## EXERCISE GOAL
Rewrite everything from the line containing "At what coordinates should I click to accomplish: Expand" down to the end of the entries as a Markdown table with the columns "Row" and "Line," skipping blank lines. Leave the pictures out.

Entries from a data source
=======
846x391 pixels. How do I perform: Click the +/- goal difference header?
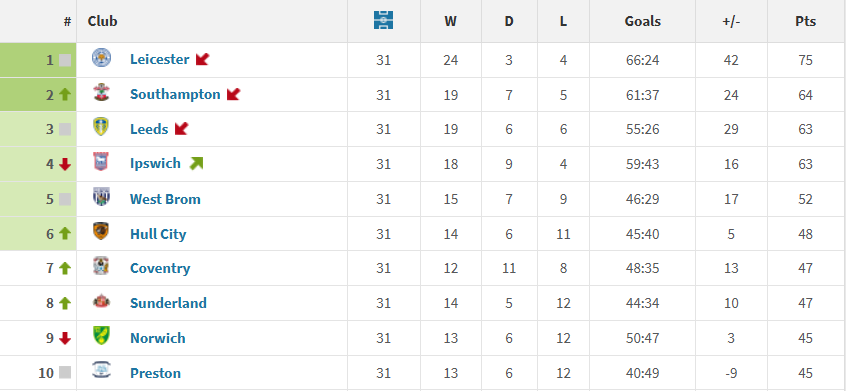tap(731, 21)
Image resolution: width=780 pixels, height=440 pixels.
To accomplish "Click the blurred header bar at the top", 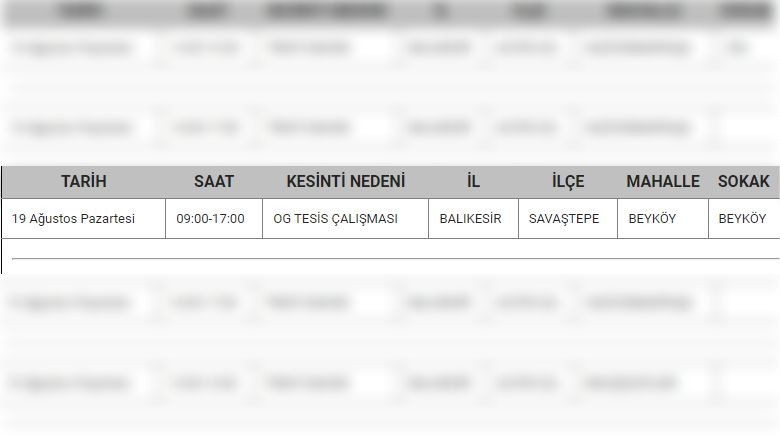I will point(390,12).
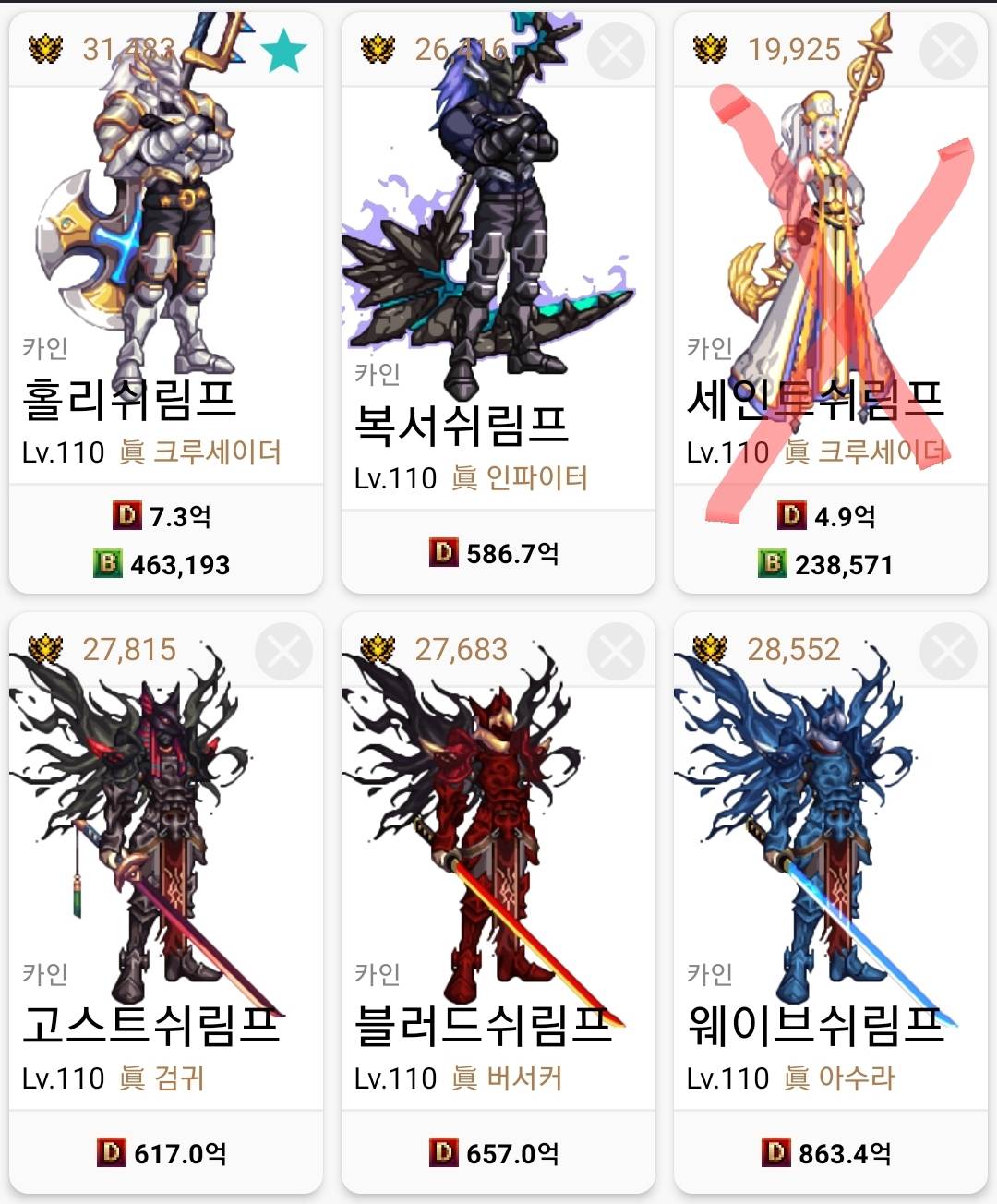Screen dimensions: 997x1204
Task: Remove the 복서쉬림프 card with X button
Action: tap(616, 50)
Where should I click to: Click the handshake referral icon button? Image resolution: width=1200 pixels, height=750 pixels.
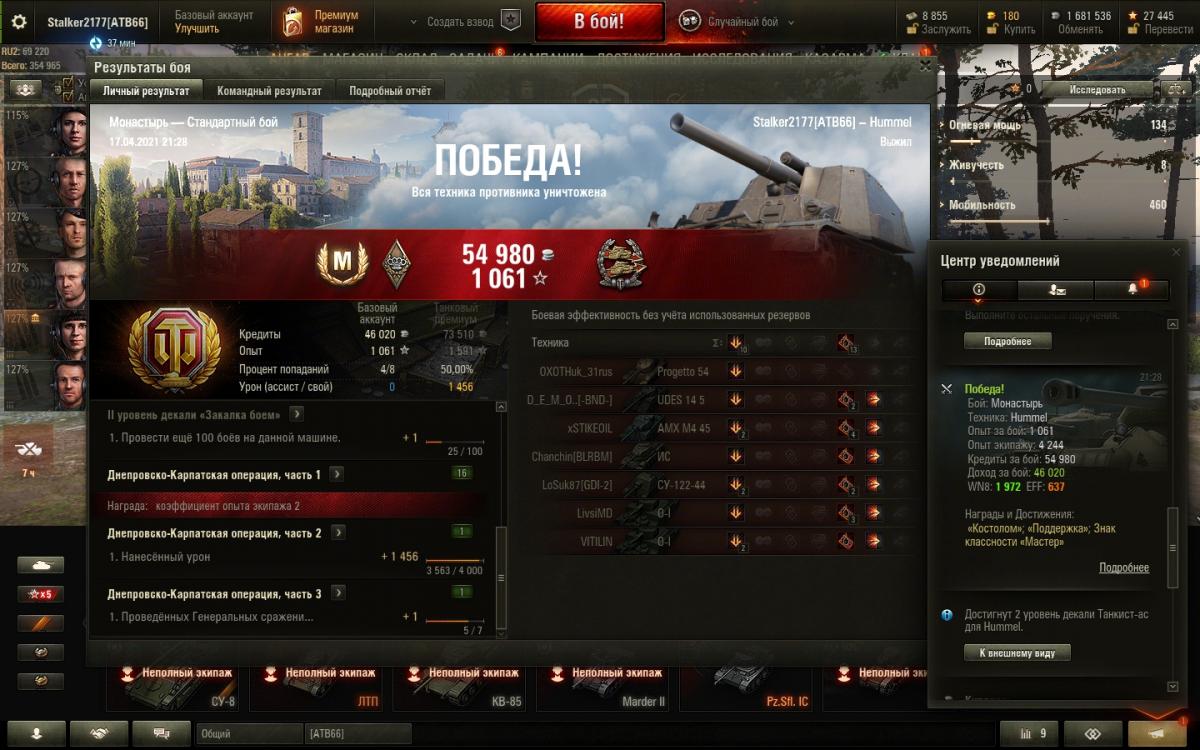coord(99,733)
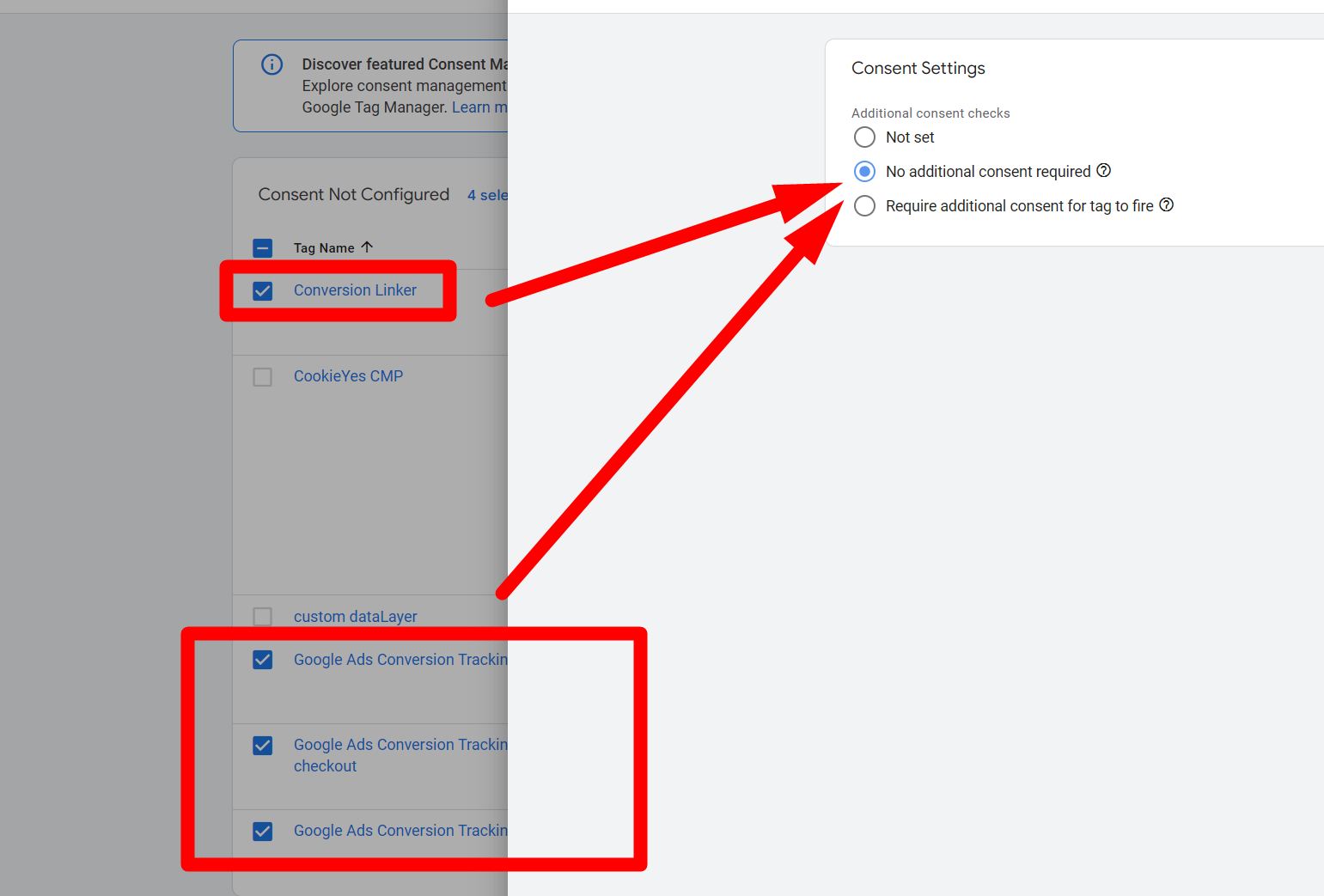This screenshot has width=1324, height=896.
Task: Uncheck the Conversion Linker checkbox
Action: coord(263,291)
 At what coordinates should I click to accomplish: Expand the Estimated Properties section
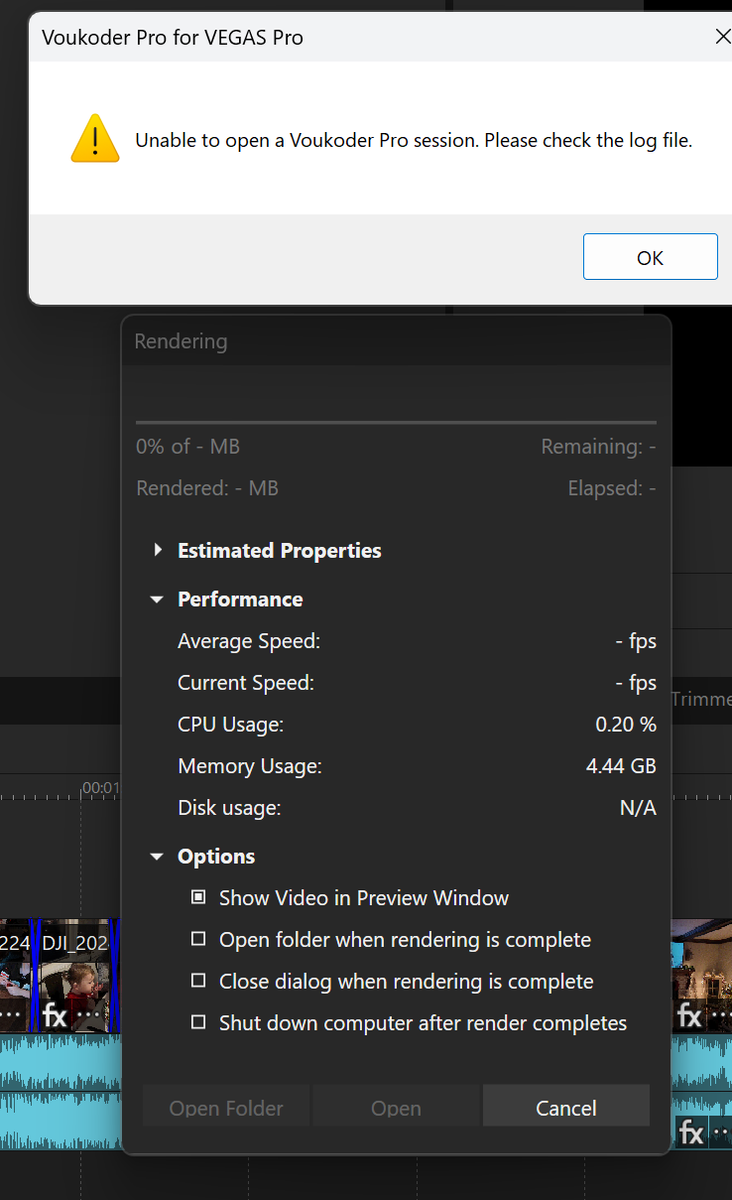click(157, 551)
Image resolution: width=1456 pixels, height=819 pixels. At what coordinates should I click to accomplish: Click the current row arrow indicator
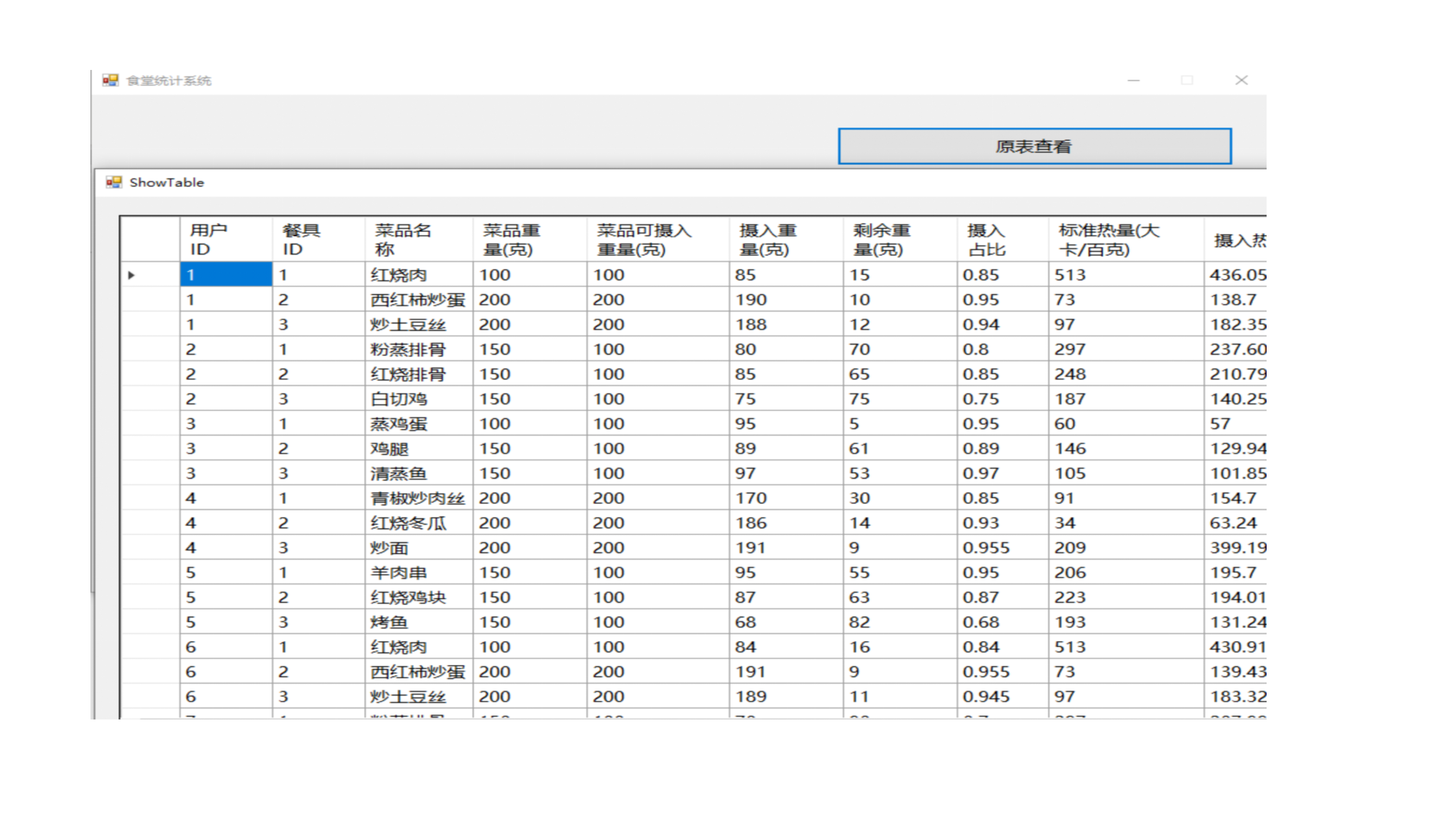coord(131,275)
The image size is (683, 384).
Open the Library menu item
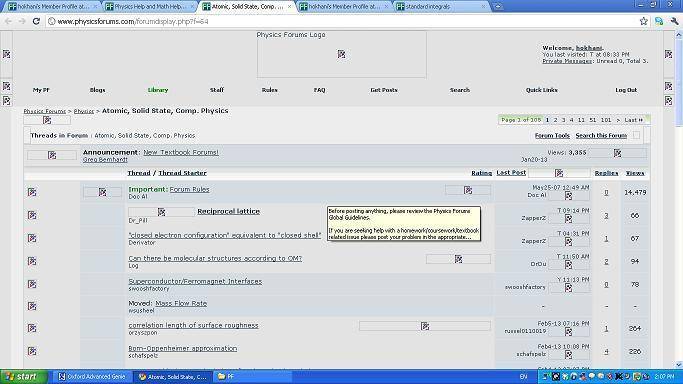coord(158,90)
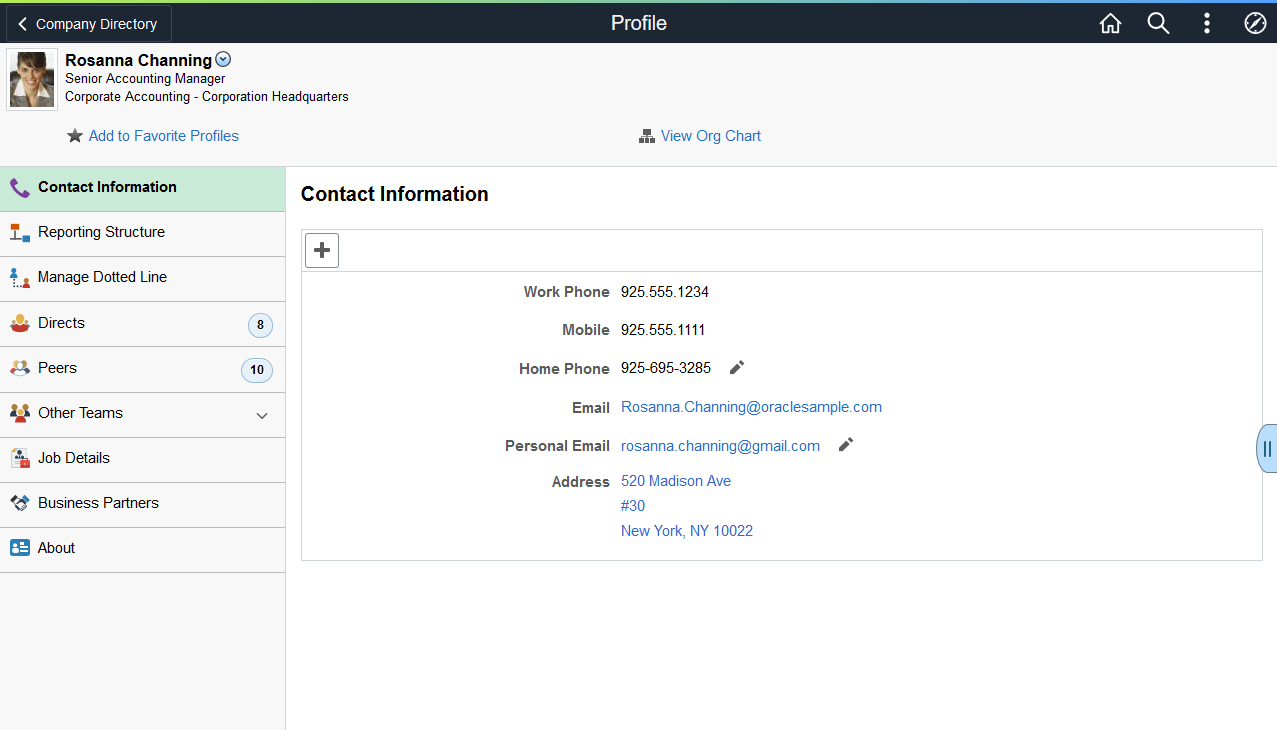Open the Business Partners section
The image size is (1277, 730).
click(x=143, y=505)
=======
## ANSWER
| Row | Line |
|---|---|
| 1 |  At what coordinates should I click to accomplish: Expand the Estimated Properties section |
| 2 | click(157, 551) |
| 3 | Image resolution: width=1456 pixels, height=819 pixels. At what coordinates should I click to accomplish: Click the current row arrow indicator |
| 4 | coord(131,275) |
| 5 | The image size is (683, 384). |
| 6 | Open the Library menu item |
| 7 | coord(158,90) |
| 8 | Open the Business Partners section |
| 9 | The image size is (1277, 730). |
| 10 | click(x=143, y=505) |